I’m going to keep blogging. I made a little bet with myself to see if I could blog every day of July and so far so good. I hate to lose bets with myself. Especially fun ones. Also blogging kind of clears my head. Dunno why but when I’m deep in writing, blogging really helps me to unwind—that and a glass of wine.

However, I’ll no longer be replying to comments as much as I have been (which I know has been down on what it used to be)—Sorry! The UFB has to be rewritten and that’s my top priority.

Then there’s the email problem. A while back John Green declared email bankruptcy. I think I may have to do the same. I have more than five hundred unanswered emails, which I know is nothing compared to Cory Doctorow who gets, like, two thousand a day, but, well, I ain’t coping. Important emails are getting lost in the shuffle. So I’m going to put them all in a folder to be dealt with after crunch time. I hope that if it was important folks will resend.

I’m very sorry for not replying. I suck.

So from now until I’ve finished the rewrites and made solid inroads into the new novel, I’ll be very bad about answering email and your comments here. And if I am responding to comments here in the next few months—that means I’m being an evil procrastinator and you have my full permission to hassle me about it.

Now I return to the UFB.

Vampire elves

Holly Black is making me giggle (via Gwenda). Now all I can think about is vampire elves and zombie unicorns and werewolf-griffins and pirate-orcs and . . . and which of all of those would win in battle and what they’d look like and what they’d eat. Would vampire elves still not like steel and not tell lies? And what would a novel with all these creatures in it be like?

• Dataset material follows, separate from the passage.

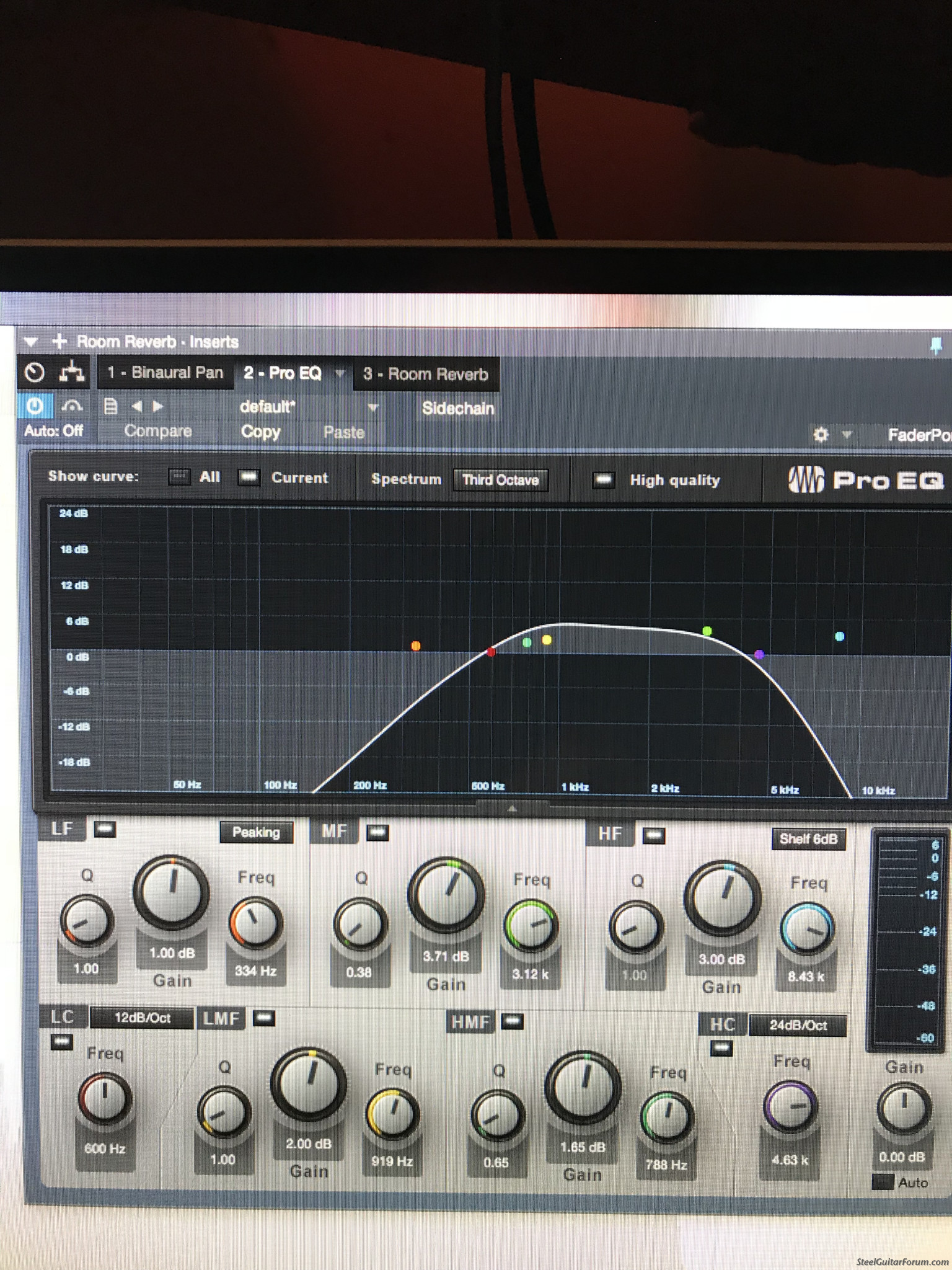Click the Copy button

Oh, hush, Justine. You have stories to write! Novels to unbuggerize! Admin to adminerate! Stop procrastinating.

The Tour

Marrije asked over on insideadog if I’ll be following the Tour de France this year. Sadly, I will not.

This year has gotten out of control. I cannot afford to spend hours every day watching the Tour and following it online. I am incapable of following the Tour non-obsessively. So for the first time in years I’m not following it at all. (No spousal pressure was brought to bear in the making of this decision. Well, okay, just a little bit. I am not husband-beaten! I am not!)

Waaaahh!!!!!

The New York Liberty (10-8) will have to sustain my sport-following needs this northern summer.

And now I go back to the myriad tasks that confront me. At this point it’s so bad I’m resorting to triage. “Which of these tasks will most blow up in my face if I don’t do it?”

But, you know, Vive Le Tour!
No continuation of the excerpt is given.